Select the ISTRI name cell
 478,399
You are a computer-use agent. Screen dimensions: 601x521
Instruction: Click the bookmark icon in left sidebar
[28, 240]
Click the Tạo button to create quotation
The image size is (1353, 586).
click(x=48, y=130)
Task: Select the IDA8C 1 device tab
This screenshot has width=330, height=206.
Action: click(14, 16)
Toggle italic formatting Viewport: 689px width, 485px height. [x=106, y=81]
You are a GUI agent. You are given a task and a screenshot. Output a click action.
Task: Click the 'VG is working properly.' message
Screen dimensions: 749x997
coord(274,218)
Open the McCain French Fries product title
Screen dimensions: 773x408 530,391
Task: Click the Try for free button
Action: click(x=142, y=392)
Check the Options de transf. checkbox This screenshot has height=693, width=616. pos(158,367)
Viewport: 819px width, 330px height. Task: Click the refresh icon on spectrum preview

## [Problem details]
Please reproduce the line containing "Check the Options" and each line after it to the end of the listing, exactly, with nothing added or left out.

## [Answer section]
Check the Options de transf. checkbox This screenshot has height=693, width=616. pos(158,367)
Viewport: 819px width, 330px height. Task: Click the refresh icon on spectrum preview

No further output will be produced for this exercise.